* TASK INSTRUCTIONS:
Which lines of the entries contain the word "node"? Please list them.

* DATA RECORDS:
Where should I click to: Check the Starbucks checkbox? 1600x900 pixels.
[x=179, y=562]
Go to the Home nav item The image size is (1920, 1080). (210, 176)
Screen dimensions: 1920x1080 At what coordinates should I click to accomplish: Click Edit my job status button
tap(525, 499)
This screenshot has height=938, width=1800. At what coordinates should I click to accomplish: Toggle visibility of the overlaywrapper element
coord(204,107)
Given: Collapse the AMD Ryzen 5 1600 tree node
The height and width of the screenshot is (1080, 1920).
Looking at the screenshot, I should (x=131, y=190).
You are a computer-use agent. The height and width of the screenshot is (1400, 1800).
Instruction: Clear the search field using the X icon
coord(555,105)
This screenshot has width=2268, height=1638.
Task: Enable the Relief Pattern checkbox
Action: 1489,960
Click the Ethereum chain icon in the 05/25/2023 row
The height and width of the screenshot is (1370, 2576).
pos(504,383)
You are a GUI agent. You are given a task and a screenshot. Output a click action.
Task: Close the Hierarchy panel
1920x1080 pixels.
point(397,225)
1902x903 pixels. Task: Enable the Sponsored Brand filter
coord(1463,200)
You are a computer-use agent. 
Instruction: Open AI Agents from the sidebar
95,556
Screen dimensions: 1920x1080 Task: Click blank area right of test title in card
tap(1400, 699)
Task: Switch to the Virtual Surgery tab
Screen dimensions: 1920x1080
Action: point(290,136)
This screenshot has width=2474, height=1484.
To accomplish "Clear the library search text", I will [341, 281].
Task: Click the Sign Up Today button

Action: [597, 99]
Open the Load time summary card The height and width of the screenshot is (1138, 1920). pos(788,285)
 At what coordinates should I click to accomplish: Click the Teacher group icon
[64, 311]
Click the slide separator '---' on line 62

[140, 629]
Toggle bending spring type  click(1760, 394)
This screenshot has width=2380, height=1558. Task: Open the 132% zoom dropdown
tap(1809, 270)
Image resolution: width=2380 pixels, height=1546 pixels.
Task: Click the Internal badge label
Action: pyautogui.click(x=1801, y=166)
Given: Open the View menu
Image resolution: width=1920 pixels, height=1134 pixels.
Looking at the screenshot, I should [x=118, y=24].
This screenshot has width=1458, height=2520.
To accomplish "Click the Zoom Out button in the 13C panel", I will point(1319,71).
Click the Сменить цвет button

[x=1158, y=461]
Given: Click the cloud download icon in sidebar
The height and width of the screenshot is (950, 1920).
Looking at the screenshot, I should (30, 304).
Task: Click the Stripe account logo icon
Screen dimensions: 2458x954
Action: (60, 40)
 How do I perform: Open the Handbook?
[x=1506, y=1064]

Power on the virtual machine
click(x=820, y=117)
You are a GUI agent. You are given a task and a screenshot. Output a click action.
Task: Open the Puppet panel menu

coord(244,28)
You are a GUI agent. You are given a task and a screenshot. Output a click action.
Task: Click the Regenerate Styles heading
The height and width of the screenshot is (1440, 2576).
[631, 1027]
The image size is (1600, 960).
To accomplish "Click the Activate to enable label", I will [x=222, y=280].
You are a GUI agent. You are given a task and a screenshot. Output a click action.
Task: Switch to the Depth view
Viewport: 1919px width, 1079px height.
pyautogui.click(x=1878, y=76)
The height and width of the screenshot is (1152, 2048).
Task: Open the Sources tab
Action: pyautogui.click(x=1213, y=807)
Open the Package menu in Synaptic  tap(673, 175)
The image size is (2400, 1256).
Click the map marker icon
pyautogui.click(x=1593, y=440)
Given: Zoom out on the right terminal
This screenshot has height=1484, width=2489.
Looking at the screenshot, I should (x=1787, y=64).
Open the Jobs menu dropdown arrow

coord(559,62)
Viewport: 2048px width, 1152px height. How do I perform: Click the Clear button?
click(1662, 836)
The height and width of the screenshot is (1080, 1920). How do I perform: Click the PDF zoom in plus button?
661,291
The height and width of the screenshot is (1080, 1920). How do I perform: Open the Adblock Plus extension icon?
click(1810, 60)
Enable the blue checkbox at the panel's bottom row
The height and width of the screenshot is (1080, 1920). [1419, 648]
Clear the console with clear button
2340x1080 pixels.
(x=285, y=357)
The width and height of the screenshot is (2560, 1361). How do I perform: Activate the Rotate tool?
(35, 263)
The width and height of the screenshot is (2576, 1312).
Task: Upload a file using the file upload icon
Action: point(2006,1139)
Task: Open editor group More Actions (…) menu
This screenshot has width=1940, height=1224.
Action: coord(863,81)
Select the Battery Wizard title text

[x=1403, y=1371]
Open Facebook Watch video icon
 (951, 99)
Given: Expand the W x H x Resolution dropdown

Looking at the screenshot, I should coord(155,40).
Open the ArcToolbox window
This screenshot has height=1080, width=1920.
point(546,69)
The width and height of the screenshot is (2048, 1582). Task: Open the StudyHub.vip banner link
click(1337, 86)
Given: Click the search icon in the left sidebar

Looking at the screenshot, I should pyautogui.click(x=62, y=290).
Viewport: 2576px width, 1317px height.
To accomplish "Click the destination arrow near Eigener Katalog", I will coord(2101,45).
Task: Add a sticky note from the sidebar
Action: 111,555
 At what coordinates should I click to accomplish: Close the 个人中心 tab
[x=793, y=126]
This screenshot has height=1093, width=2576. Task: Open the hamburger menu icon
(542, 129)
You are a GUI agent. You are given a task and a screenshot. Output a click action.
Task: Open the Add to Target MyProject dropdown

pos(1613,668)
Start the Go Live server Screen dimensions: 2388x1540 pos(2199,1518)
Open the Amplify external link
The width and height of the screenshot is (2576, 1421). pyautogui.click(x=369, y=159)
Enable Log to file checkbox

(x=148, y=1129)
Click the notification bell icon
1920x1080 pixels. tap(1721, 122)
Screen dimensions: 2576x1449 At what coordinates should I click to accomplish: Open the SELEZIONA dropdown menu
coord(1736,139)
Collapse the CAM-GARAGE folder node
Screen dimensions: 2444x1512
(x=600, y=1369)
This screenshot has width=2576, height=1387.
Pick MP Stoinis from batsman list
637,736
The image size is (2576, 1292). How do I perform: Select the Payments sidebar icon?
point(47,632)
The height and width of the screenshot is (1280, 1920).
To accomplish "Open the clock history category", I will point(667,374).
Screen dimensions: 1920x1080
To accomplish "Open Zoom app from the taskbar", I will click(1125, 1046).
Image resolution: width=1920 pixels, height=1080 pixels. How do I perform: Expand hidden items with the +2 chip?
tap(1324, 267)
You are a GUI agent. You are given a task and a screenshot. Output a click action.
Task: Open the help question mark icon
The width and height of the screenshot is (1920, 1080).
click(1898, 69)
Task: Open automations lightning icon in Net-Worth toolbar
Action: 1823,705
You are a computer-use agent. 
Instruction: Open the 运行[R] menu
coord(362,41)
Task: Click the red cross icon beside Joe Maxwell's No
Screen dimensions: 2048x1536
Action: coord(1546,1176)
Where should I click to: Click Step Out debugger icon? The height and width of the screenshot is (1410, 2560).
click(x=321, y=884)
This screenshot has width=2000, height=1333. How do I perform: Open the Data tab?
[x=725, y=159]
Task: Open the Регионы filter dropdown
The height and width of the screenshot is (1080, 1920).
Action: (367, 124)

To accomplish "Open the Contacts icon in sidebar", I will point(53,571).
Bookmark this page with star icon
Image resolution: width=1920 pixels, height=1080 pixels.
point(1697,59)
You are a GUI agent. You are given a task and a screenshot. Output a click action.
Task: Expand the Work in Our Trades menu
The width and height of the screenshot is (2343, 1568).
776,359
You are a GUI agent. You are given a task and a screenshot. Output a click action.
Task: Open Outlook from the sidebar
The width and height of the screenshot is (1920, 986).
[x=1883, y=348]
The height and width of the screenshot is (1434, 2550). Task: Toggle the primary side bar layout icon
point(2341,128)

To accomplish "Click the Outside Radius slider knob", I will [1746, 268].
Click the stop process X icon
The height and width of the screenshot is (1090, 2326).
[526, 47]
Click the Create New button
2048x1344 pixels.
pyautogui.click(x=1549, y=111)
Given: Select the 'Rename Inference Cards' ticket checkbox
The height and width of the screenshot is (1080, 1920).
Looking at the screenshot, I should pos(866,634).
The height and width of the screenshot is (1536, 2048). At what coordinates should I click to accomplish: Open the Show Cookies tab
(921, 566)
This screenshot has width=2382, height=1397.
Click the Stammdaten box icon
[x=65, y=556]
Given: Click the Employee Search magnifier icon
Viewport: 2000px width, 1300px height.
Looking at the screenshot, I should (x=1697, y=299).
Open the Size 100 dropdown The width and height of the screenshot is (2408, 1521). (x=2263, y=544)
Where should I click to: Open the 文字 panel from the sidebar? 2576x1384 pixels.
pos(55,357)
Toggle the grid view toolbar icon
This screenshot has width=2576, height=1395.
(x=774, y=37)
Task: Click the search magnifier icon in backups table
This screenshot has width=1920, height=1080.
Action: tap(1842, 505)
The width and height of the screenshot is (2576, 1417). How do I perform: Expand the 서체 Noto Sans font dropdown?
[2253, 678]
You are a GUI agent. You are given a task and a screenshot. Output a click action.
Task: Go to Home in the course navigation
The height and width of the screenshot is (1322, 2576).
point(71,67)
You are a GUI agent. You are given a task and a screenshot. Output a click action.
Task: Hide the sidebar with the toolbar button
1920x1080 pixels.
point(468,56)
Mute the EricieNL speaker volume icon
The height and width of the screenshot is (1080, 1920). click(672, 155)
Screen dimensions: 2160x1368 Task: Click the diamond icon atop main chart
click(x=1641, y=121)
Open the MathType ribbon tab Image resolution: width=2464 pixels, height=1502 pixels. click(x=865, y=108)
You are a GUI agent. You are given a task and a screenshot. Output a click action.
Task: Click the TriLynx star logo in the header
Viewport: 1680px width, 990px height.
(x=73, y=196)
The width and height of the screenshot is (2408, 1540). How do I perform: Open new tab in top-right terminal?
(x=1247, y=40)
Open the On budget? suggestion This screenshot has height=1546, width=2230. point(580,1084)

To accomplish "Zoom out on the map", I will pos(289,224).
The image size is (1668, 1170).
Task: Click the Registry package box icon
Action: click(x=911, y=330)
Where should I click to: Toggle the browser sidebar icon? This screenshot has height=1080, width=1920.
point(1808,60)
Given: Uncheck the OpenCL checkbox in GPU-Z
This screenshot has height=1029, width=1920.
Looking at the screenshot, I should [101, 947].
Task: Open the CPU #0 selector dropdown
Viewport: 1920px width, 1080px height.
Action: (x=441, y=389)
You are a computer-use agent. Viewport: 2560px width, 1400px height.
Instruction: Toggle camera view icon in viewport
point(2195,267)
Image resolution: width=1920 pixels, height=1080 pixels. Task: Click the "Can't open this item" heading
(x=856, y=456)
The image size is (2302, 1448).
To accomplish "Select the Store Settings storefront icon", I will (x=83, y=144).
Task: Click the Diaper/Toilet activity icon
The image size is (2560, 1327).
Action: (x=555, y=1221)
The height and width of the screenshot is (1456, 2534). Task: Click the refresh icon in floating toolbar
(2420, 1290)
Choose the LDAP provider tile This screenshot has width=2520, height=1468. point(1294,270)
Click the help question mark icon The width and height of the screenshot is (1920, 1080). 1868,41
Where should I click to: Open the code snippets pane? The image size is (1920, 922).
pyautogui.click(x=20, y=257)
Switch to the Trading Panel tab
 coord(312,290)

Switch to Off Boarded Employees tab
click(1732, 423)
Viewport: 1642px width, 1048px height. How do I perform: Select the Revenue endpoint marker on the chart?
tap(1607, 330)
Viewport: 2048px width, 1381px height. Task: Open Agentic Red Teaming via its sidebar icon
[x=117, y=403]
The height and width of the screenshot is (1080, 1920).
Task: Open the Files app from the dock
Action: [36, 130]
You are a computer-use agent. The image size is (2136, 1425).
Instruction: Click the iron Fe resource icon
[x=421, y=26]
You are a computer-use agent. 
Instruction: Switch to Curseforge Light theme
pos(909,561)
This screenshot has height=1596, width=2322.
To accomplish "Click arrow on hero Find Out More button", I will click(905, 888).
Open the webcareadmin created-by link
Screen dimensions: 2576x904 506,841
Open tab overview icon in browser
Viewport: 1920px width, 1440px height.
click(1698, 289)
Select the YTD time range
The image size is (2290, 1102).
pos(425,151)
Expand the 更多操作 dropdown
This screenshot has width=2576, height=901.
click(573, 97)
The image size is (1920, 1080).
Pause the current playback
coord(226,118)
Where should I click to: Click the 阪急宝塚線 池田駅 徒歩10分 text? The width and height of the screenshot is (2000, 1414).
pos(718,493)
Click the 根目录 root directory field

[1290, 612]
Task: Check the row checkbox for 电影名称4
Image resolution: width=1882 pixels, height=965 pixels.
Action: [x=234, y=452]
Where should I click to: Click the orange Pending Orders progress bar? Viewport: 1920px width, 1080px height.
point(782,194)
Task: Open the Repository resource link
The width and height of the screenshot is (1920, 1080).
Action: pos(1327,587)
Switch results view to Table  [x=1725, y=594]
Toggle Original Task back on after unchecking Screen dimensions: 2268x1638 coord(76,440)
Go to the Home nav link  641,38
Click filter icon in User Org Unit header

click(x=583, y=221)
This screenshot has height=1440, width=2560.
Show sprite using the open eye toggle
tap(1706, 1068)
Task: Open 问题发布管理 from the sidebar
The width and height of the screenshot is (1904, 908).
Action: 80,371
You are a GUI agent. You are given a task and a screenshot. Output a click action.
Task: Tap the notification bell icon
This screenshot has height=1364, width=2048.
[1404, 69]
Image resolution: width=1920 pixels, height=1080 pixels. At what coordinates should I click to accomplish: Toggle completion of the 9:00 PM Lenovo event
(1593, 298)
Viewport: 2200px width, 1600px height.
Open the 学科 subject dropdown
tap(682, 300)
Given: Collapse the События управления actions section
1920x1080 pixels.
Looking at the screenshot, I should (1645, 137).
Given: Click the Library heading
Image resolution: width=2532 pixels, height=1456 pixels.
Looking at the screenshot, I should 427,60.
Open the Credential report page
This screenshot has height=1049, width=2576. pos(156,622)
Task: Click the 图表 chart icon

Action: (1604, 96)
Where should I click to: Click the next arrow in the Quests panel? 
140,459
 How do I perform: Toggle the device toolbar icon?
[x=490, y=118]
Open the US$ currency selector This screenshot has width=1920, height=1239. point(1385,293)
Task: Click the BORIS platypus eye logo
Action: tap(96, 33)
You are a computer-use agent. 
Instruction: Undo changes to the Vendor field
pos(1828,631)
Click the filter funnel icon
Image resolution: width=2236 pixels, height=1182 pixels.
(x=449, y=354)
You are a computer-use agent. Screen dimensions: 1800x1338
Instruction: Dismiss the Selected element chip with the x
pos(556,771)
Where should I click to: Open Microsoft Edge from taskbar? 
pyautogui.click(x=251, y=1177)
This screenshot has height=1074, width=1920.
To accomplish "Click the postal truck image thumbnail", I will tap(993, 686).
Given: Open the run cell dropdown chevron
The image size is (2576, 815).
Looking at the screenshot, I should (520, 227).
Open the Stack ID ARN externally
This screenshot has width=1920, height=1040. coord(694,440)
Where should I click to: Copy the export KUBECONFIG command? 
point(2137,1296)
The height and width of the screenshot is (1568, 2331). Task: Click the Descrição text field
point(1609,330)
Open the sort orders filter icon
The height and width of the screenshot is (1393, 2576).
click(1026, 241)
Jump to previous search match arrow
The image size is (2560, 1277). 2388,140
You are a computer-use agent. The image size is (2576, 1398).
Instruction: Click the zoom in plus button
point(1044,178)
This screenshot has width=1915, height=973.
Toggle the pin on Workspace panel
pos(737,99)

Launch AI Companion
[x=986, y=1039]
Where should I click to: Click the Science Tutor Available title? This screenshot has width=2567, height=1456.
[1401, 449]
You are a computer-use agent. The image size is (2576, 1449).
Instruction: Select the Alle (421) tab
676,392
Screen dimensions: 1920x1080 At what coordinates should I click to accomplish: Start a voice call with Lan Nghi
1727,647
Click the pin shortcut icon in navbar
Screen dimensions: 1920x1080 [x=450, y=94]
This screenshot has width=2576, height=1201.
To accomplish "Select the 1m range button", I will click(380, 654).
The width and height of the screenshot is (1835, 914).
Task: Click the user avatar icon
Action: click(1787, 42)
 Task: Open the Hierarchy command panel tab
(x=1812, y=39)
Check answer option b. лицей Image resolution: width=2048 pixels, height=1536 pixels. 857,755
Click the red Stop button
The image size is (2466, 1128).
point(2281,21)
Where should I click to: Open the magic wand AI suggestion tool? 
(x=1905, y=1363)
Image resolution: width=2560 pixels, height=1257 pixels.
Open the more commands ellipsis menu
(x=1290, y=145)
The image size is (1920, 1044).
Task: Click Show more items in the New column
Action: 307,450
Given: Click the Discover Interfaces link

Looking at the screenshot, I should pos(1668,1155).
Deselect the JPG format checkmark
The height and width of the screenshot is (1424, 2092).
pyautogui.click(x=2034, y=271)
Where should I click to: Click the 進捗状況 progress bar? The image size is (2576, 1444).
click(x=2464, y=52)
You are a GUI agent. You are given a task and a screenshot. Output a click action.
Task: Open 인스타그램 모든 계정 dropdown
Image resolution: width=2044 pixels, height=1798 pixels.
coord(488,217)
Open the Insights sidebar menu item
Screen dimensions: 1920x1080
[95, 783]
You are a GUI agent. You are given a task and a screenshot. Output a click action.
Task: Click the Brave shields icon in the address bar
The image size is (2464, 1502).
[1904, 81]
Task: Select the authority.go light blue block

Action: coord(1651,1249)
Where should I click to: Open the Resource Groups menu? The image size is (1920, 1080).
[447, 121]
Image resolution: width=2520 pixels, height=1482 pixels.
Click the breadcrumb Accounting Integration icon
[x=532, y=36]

* TASK SOLUTION:
Given: Collapse the AMD Ryzen 5 1600 tree node
Collapse the CAM-GARAGE folder node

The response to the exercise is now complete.